Tant que l'Ancien Régime perdurera, l'urbanisme médiéval déjà en place ne subira aucun changement notable, mais les destructions révolutionnaires modifieront bientôt la donne : l'église Saint-Jacques sera ainsi déclassée en 1793 pour devenir le siège du comité révolutionnaire de la section des Lombards, avant que les sans-culottes n'en profanent les tombes. Lorsque la Terreur prendra fin, la même église sera estimée, mise en vente le 29 juillet 1797 comme Bien National puis détruite le lendemain. Des dépendances condamnées à la destruction, le clocher réchappera par miracle à la démolition grâce à la demande du ministre des Finances qui s'opposera à l'aliénation de la paroisse Saint-Jacques et réclamera qu'on épargne au moins le clocher. Cinq années de procédure s'engageront alors, à l'issue desquelles le clocher sera officiellement sauvé et deviendra cette tour orpheline dominant un terrain vague situé à l'emplacement de l'ancienne église, entre les rues du Petit Crucifix, des Arcis et des Ecrivains. Cet espace vide sera bientôt occupé par un bazar à fripes, commerce qui brûlera partiellement en 1823. L'année suivante, la célèbre tour sera transformée en fabrique de plombs de chasse à l'anglaise tandis qu'un marché en dur, le Cour du Commerce, verra le jour sous la direction de l'architecte Paul Lelong. Un marché qui ne sera détruit qu'en 1852.
——
VOTRE CONSIGNE: D'après l'extrait sur l'église Saint-Jacques, qui a demandé qu'on épargne au moins le clocher ? Indiquez-le, s'il vous plaît.

LIGNES:
——
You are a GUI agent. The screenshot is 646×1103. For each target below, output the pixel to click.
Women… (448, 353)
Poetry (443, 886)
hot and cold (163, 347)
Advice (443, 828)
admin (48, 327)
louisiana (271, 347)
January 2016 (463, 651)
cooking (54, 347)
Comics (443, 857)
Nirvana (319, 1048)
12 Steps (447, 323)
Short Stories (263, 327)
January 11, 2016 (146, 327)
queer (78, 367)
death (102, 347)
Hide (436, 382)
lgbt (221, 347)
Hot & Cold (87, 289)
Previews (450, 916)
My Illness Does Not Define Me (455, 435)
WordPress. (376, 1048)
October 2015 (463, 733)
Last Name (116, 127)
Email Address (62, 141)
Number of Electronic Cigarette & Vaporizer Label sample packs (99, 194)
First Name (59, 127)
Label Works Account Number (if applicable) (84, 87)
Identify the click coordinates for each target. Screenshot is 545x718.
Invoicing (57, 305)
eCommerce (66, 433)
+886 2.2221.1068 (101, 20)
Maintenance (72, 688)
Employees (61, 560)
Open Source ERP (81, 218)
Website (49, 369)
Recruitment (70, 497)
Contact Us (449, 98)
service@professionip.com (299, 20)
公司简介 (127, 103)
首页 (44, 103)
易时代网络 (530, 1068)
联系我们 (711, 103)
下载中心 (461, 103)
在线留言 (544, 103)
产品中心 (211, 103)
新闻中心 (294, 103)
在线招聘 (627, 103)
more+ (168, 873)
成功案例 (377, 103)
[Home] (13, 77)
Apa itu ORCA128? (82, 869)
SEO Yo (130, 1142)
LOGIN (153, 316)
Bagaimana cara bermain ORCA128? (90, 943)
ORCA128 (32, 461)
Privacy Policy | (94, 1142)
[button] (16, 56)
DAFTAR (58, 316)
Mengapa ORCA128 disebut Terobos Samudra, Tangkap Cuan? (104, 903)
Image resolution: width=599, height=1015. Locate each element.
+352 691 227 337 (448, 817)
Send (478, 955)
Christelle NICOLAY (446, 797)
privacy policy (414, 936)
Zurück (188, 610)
——
CORRIGÉ: Le ministre des Finances.